-- Exercise requirements --
Please write each entry out again exactly as shown.

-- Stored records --

■ ■ ■ ■ ■

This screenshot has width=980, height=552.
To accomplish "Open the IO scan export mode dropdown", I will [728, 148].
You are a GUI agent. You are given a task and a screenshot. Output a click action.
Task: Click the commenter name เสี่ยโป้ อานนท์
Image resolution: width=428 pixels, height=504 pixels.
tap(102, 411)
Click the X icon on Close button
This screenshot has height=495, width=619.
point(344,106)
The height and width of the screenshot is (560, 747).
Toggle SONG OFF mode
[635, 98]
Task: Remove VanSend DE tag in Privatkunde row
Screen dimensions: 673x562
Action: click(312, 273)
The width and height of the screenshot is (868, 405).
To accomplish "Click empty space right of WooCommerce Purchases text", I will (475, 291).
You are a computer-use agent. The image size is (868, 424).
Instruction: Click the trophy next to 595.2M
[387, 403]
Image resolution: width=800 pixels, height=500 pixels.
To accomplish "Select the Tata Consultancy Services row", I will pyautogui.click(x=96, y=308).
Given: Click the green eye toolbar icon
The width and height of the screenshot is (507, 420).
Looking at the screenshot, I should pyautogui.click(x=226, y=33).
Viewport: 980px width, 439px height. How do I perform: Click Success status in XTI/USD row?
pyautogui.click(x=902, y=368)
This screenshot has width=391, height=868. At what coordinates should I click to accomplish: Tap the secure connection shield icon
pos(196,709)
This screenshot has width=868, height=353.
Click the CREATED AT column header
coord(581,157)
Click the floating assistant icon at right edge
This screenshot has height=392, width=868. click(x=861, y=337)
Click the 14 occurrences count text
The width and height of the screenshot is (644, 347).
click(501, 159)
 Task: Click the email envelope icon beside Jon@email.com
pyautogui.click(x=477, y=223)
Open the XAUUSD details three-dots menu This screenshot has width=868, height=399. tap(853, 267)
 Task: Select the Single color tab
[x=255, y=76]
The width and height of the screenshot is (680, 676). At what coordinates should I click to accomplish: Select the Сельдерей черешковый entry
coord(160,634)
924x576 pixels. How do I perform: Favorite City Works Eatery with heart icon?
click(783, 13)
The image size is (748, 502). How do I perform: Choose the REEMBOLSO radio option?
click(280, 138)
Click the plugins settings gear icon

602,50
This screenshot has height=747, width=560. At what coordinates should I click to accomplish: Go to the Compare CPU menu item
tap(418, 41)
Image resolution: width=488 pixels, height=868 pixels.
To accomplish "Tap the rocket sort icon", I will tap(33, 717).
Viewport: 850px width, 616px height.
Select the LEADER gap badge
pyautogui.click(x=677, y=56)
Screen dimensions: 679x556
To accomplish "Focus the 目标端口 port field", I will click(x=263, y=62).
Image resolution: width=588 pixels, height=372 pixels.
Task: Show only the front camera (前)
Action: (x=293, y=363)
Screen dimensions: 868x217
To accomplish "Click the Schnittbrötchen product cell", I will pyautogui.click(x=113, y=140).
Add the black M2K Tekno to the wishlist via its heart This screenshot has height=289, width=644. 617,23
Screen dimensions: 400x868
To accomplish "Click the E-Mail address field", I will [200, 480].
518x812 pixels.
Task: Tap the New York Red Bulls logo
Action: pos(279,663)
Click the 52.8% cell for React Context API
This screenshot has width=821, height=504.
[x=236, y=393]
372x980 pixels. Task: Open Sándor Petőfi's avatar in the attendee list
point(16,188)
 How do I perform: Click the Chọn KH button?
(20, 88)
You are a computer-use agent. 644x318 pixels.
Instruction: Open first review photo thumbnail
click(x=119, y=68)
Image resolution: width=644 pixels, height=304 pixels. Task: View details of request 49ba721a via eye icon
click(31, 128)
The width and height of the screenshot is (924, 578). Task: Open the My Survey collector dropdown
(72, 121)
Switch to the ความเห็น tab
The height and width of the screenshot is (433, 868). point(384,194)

■ ■ ■ ■ ■

-- Solution for this task --
This screenshot has width=980, height=552.
To accomplish "Open the IO scan export mode dropdown", I will [728, 148].
You are a GUI agent. You are given a task and a screenshot. Output a click action.
Task: Click the commenter name เสี่ยโป้ อานนท์
Image resolution: width=428 pixels, height=504 pixels.
tap(102, 411)
Click the X icon on Close button
This screenshot has height=495, width=619.
point(344,106)
The height and width of the screenshot is (560, 747).
Toggle SONG OFF mode
[635, 98]
Task: Remove VanSend DE tag in Privatkunde row
Screen dimensions: 673x562
Action: click(312, 273)
The width and height of the screenshot is (868, 405).
To accomplish "Click empty space right of WooCommerce Purchases text", I will (475, 291).
You are a computer-use agent. The image size is (868, 424).
Instruction: Click the trophy next to 595.2M
[387, 403]
Image resolution: width=800 pixels, height=500 pixels.
To accomplish "Select the Tata Consultancy Services row", I will pyautogui.click(x=96, y=308).
Given: Click the green eye toolbar icon
The width and height of the screenshot is (507, 420).
Looking at the screenshot, I should pyautogui.click(x=226, y=33).
Viewport: 980px width, 439px height. How do I perform: Click Success status in XTI/USD row?
pyautogui.click(x=902, y=368)
This screenshot has width=391, height=868. At what coordinates should I click to accomplish: Tap the secure connection shield icon
pos(196,709)
This screenshot has width=868, height=353.
Click the CREATED AT column header
coord(581,157)
Click the floating assistant icon at right edge
This screenshot has height=392, width=868. click(x=861, y=337)
Click the 14 occurrences count text
The width and height of the screenshot is (644, 347).
click(501, 159)
 Task: Click the email envelope icon beside Jon@email.com
pyautogui.click(x=477, y=223)
Open the XAUUSD details three-dots menu This screenshot has width=868, height=399. tap(853, 267)
 Task: Select the Single color tab
[x=255, y=76]
The width and height of the screenshot is (680, 676). At what coordinates should I click to accomplish: Select the Сельдерей черешковый entry
coord(160,634)
924x576 pixels. How do I perform: Favorite City Works Eatery with heart icon?
click(783, 13)
The image size is (748, 502). How do I perform: Choose the REEMBOLSO radio option?
click(280, 138)
Click the plugins settings gear icon

602,50
This screenshot has height=747, width=560. At what coordinates should I click to accomplish: Go to the Compare CPU menu item
tap(418, 41)
Image resolution: width=488 pixels, height=868 pixels.
To accomplish "Tap the rocket sort icon", I will tap(33, 717).
Viewport: 850px width, 616px height.
Select the LEADER gap badge
pyautogui.click(x=677, y=56)
Screen dimensions: 679x556
To accomplish "Focus the 目标端口 port field", I will click(x=263, y=62).
Image resolution: width=588 pixels, height=372 pixels.
Task: Show only the front camera (前)
Action: (x=293, y=363)
Screen dimensions: 868x217
To accomplish "Click the Schnittbrötchen product cell", I will pyautogui.click(x=113, y=140).
Add the black M2K Tekno to the wishlist via its heart This screenshot has height=289, width=644. 617,23
Screen dimensions: 400x868
To accomplish "Click the E-Mail address field", I will [200, 480].
518x812 pixels.
Task: Tap the New York Red Bulls logo
Action: pos(279,663)
Click the 52.8% cell for React Context API
This screenshot has width=821, height=504.
[x=236, y=393]
372x980 pixels. Task: Open Sándor Petőfi's avatar in the attendee list
point(16,188)
 How do I perform: Click the Chọn KH button?
(20, 88)
You are a computer-use agent. 644x318 pixels.
Instruction: Open first review photo thumbnail
click(x=119, y=68)
Image resolution: width=644 pixels, height=304 pixels. Task: View details of request 49ba721a via eye icon
click(31, 128)
The width and height of the screenshot is (924, 578). Task: Open the My Survey collector dropdown
(72, 121)
Switch to the ความเห็น tab
The height and width of the screenshot is (433, 868). point(384,194)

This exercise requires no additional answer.